## Aim A
According to the walletprovider-sdk page, what are the two methods users can use to authenticate to Silent Network?
──────── Source document
@silencelaboratories/walletprovider-sdk

walletprovider-sdk

The client library for Silent Network Wallet Provider Service.

• Installing
• Quick start
• Documentation
• Features
  • Overview
  • Authentication
  • Keygen
  • Signing
• Development
  • Build the library
  • End to end tests
  • Generate the documentation
  • Lint the code

Installing

npm i @silencelaboratories/walletprovider-sdk

Quick start

Check the demo for a quick start guide.

Documentation

For description of classes, interfaces, types, please refer to documentation.

Features

• Authentication
• Keygen
• Signing

Overview

The library provides API to authenticate, generate keys, and sign messages against the Silent Network. Before sending request for a distributed key or signature, users need to be authenticated to the Silent Network.

Once authenticated, users register an ephemeral signing key pair and associate it with their identity. The ephemeral signing keys can later be used to authorize signing requests for duration of the session without the need for repeated user interaction, providing a seamless and secure authentication mechanism.

Authentication

Users authenticate to Silent Network using 2 methods Wallet-based or Passkey.

• Wallet-based authenticate users using their digital wallet, it runs at the same time users start doing keygen.

• Passkey has 2 steps: register and login. The user registers a passkey with the network, then logs in with the passkey while starting the keygen process.

The ephemeral public claim will be associated with both EOAAuth and PasskeyAuth objects.
────────────────
──────── Excerpted records
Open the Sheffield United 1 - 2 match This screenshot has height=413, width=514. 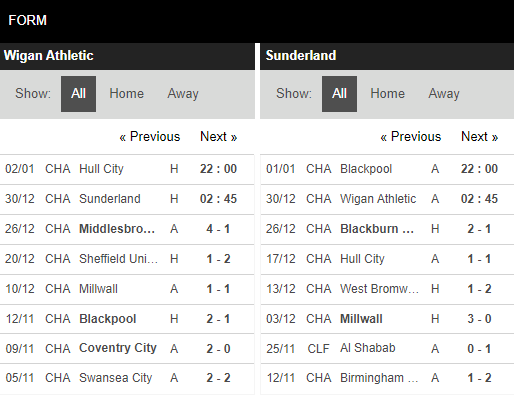(x=127, y=259)
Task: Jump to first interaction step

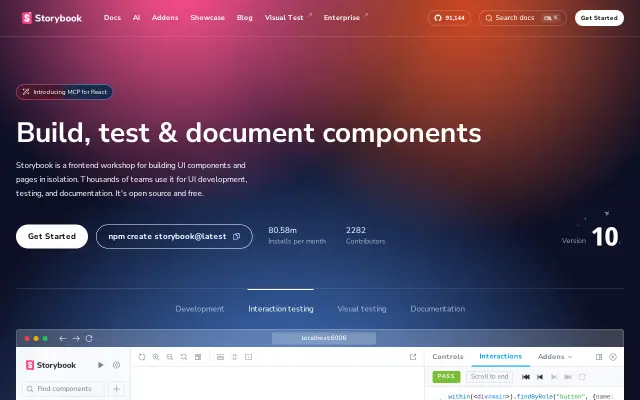Action: (x=526, y=377)
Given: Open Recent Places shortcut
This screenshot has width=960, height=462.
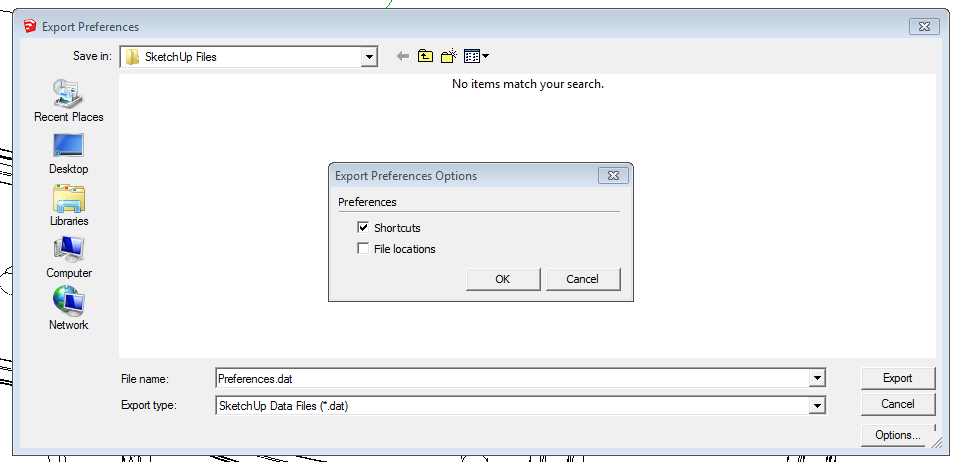Looking at the screenshot, I should click(69, 101).
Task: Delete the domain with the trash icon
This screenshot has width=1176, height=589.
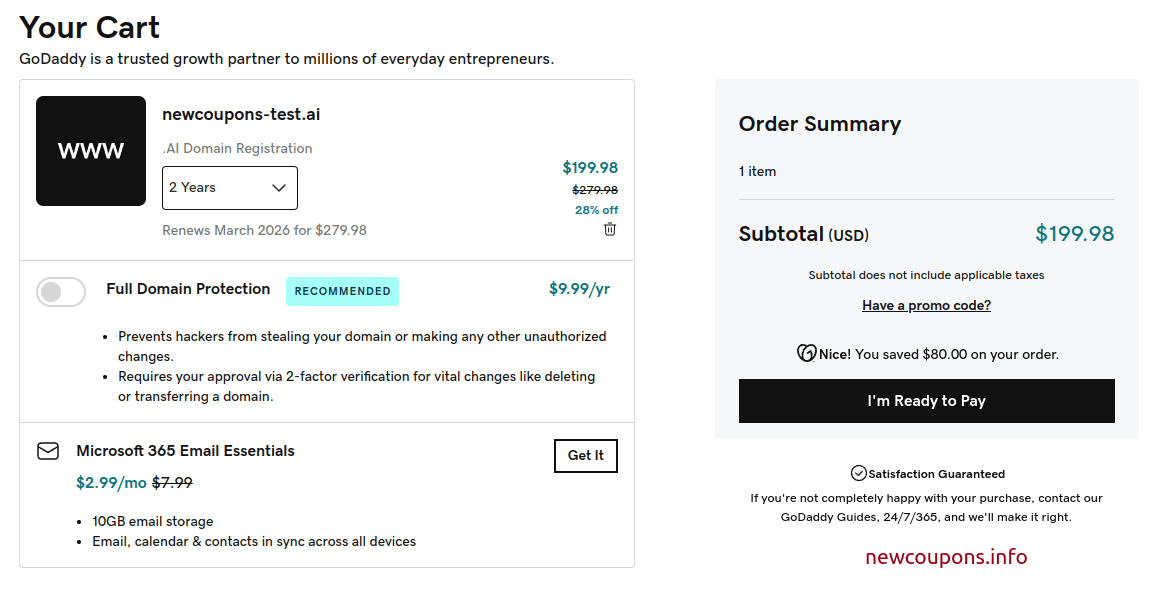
────────────────
## Aim B
Reproduce the entries word for word, covering the stretch from the line containing "Given: Open Recent Places shortcut" through the end of the entries, and leave the pictures out of your answer.

## Response A
Wallet-based authentication and Passkey.

## Response B
Given: Open Recent Places shortcut
This screenshot has width=960, height=462.
Looking at the screenshot, I should click(69, 101).
Task: Delete the domain with the trash icon
This screenshot has width=1176, height=589.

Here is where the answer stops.